** Supplied text **
++++++++

Yazen Ghannam Nov. 6, 2019, 6:16 p.m. UTC | #2

> -----Original Message-----
> From: linux-edac-owner@vger.kernel.org <linux-edac-owner@vger.kernel.org> On Behalf Of Borislav Petkov
> Sent: Wednesday, November 6, 2019 11:06 AM
> To: Ghannam, Yazen <Yazen.Ghannam@amd.com>
> Cc: linux-edac@vger.kernel.org; linux-kernel@vger.kernel.org
> Subject: Re: [PATCH v3 0/5] AMD64 EDAC: Check for nodes without memory, etc.
> 
> On Wed, Nov 06, 2019 at 01:24:59AM +0000, Ghannam, Yazen wrote:
> > From: Yazen Ghannam <yazen.ghannam@amd.com>
> >
> > Hi Boris,
> >
> > These patches address the issue where the module checks and complains
> > about DRAM ECC on nodes without memory.

++++++++

** Directions **
- 1) From the email excerpt, list in order the header field names on the lines directly below "-----Original Message-----".
- 2) Rewrite the header block in the email excerpt that begins "From: linux-edac-owner" as a brief bulleted list that keeps its sender, date, recipients, and subject.
- 3) Set down, word for word, the part of the email excerpt that opens with the words containing "Yazen Ghannam Nov." and closes with "without memory, etc.".

++++++++

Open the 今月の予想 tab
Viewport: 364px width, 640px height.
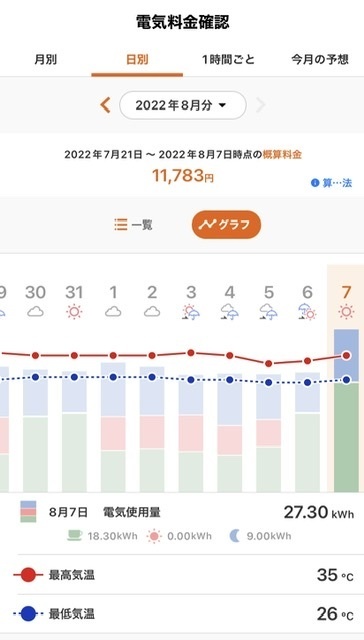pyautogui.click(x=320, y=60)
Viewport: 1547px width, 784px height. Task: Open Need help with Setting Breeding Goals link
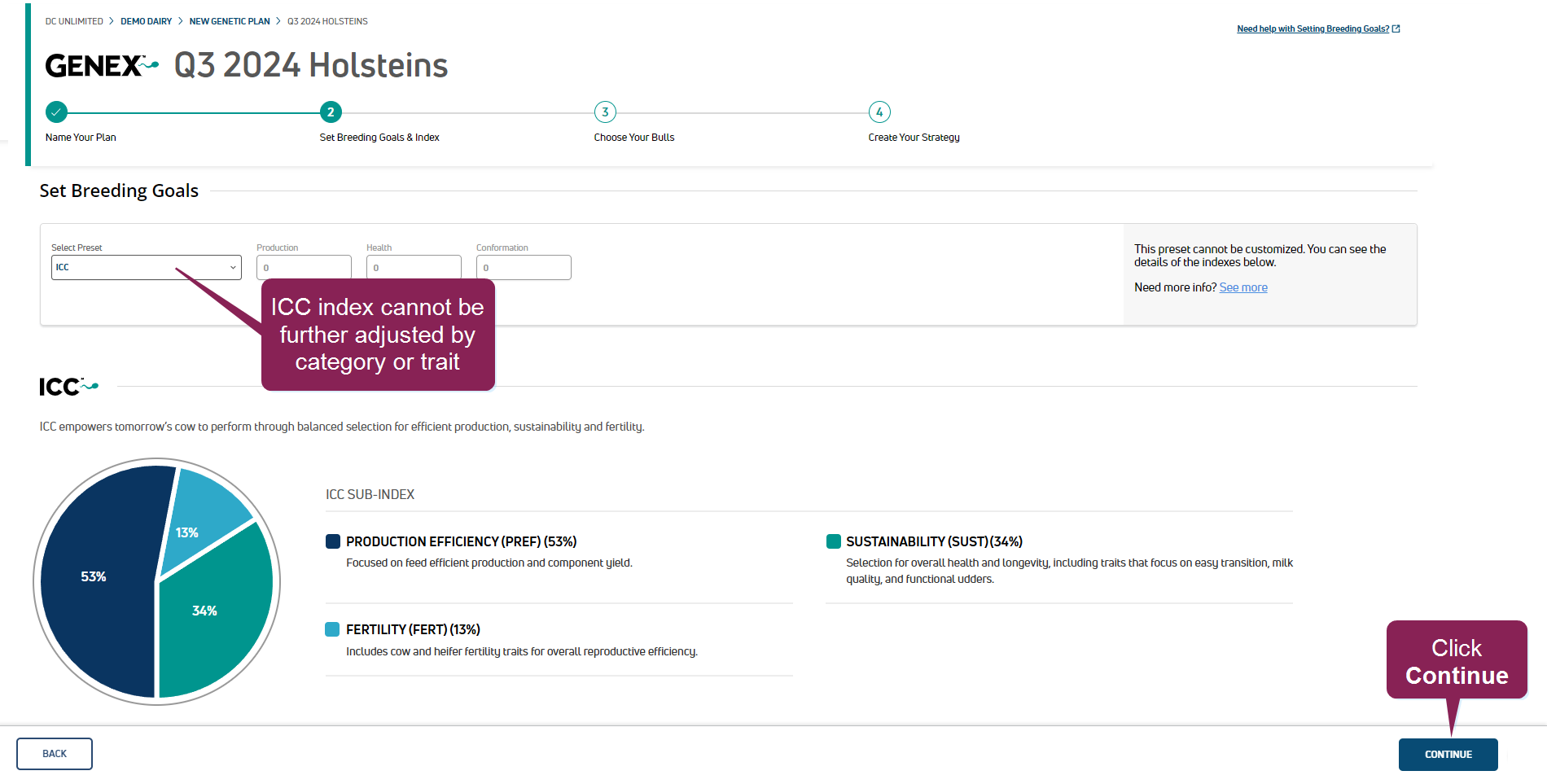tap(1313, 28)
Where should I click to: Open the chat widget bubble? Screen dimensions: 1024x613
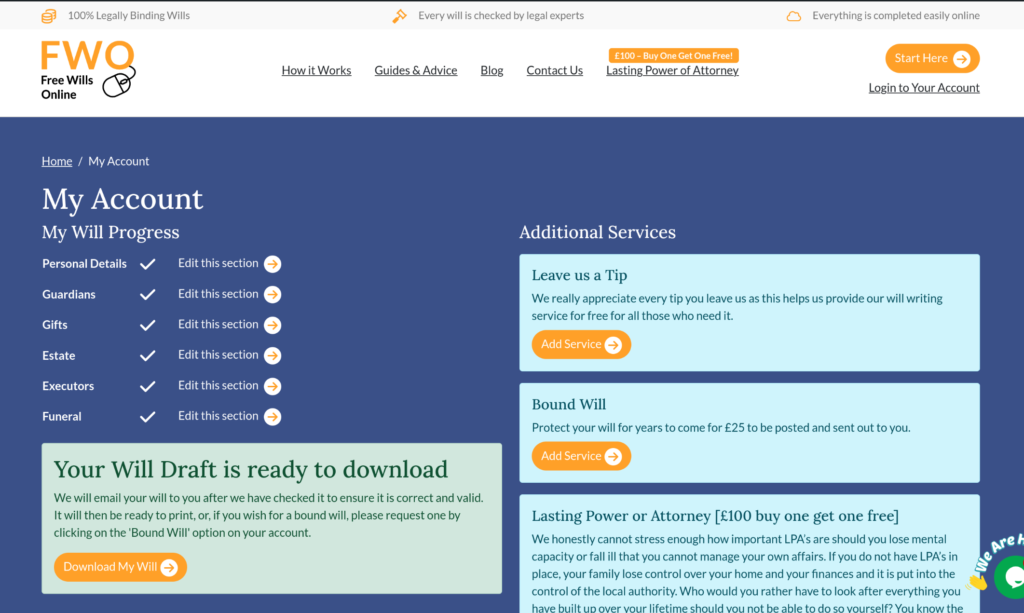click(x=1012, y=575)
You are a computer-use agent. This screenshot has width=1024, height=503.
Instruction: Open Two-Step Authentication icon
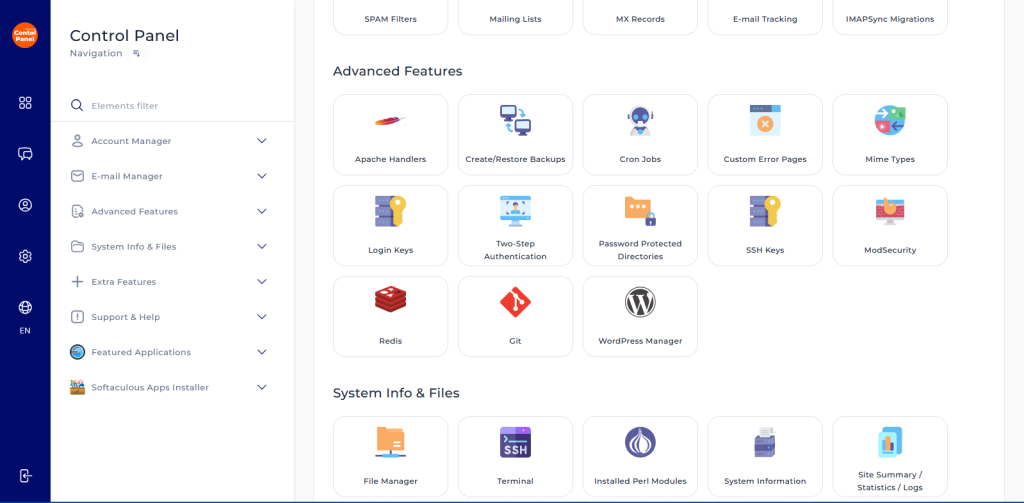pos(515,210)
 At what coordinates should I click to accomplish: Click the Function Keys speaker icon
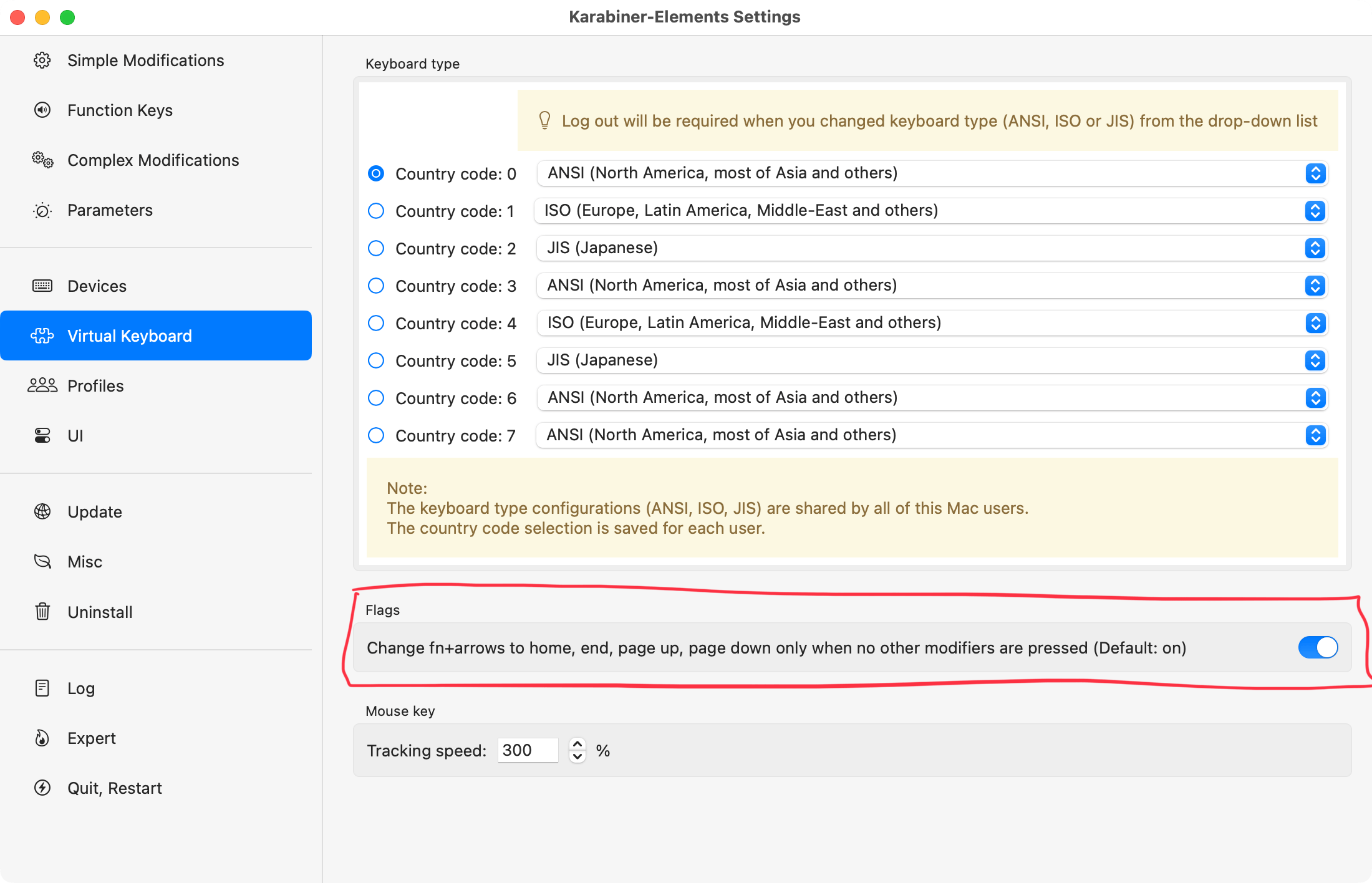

++++++++

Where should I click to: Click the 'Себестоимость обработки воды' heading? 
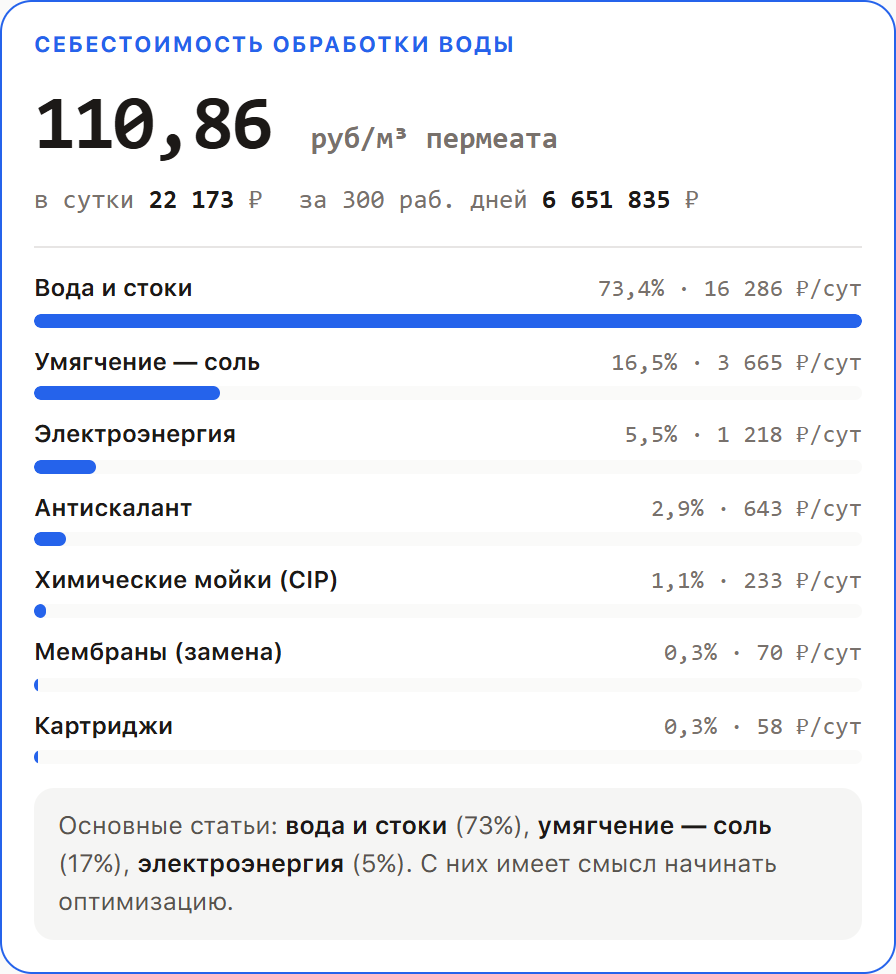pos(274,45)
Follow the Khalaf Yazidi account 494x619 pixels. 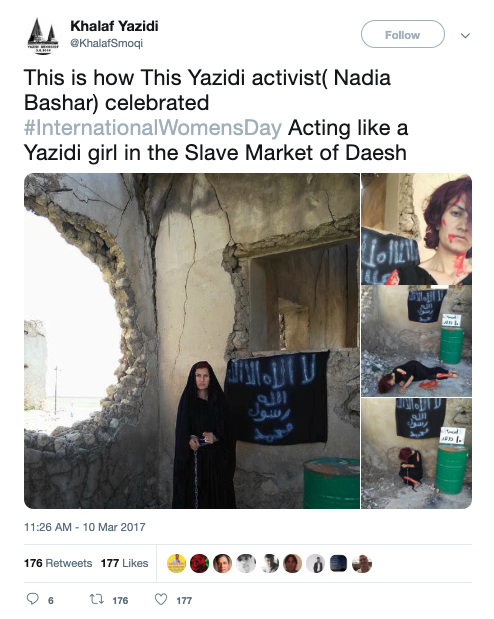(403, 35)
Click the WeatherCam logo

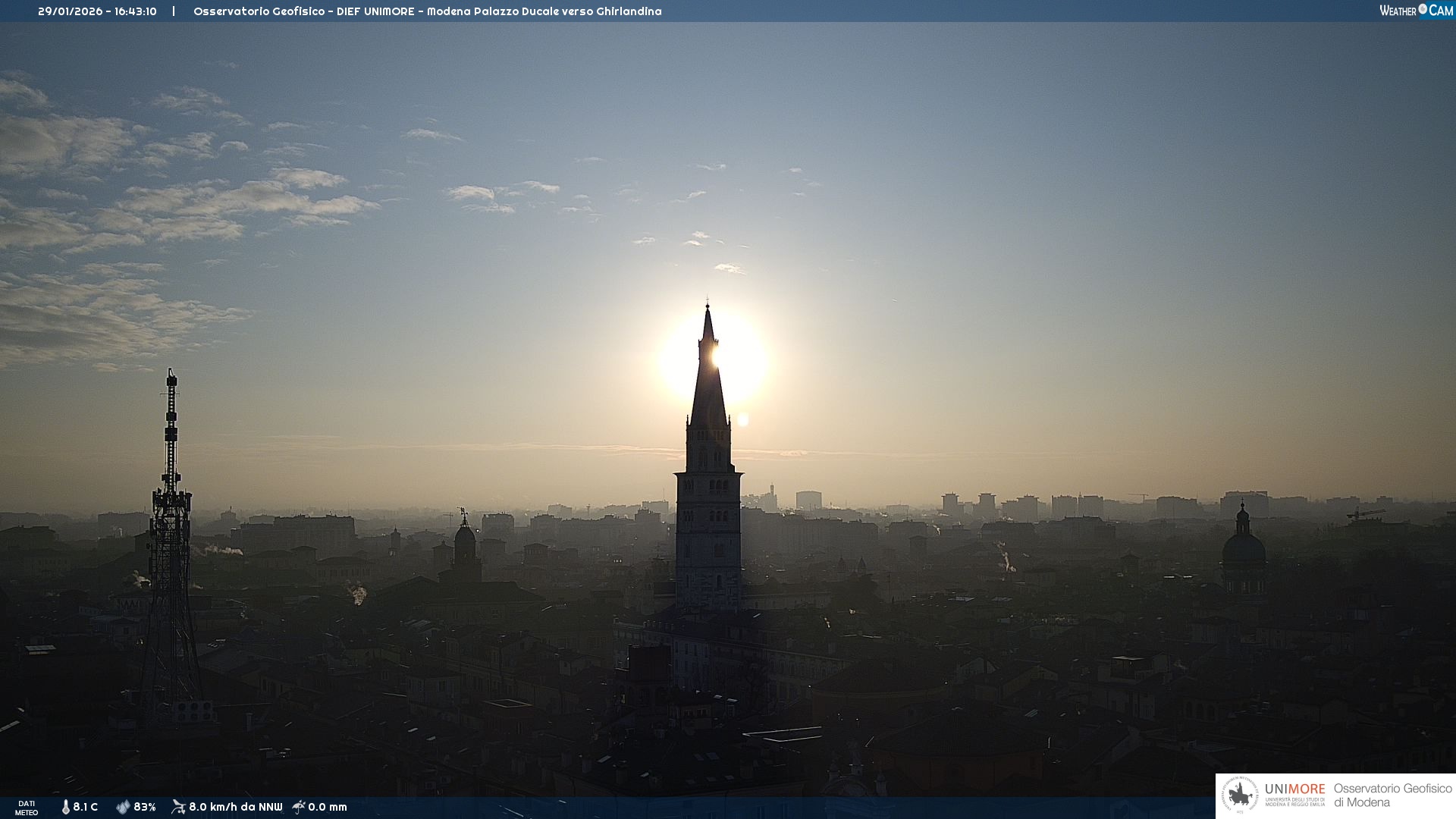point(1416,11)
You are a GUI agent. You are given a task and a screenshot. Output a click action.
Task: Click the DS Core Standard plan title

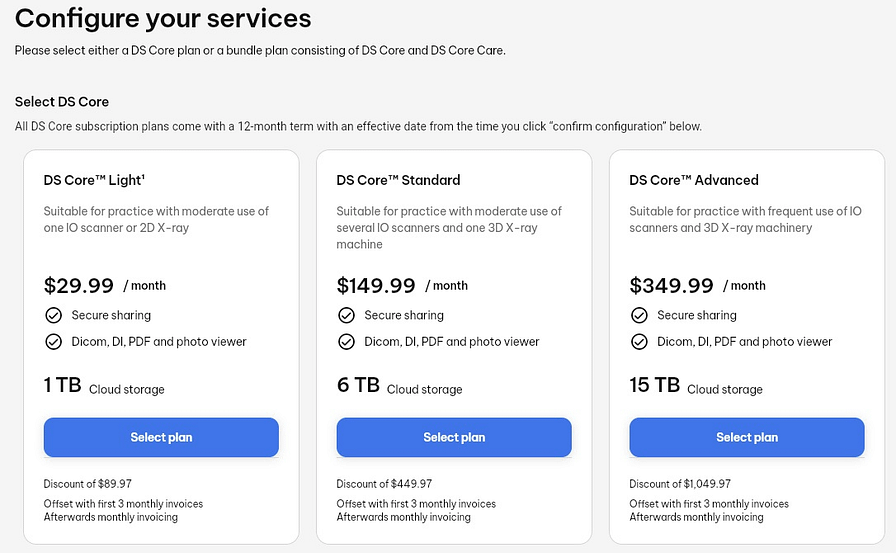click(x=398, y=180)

++++++++

** Answer set **
- 1) From, Sent, To, Cc, Subject

- 2)
- Sender: Borislav Petkov, via linux-edac-owner@vger.kernel.org
- Sent: Wednesday, November 6, 2019, 11:06 AM
- To: Yazen Ghannam (Yazen.Ghannam@amd.com)
- Cc: linux-edac@vger.kernel.org and linux-kernel@vger.kernel.org
- Subject: Re: [PATCH v3 0/5] AMD64 EDAC: Check for nodes without memory, etc.

- 3)
Yazen Ghannam Nov. 6, 2019, 6:16 p.m. UTC | #2

> -----Original Message-----
> From: linux-edac-owner@vger.kernel.org <linux-edac-owner@vger.kernel.org> On Behalf Of Borislav Petkov
> Sent: Wednesday, November 6, 2019 11:06 AM
> To: Ghannam, Yazen <Yazen.Ghannam@amd.com>
> Cc: linux-edac@vger.kernel.org; linux-kernel@vger.kernel.org
> Subject: Re: [PATCH v3 0/5] AMD64 EDAC: Check for nodes without memory, etc.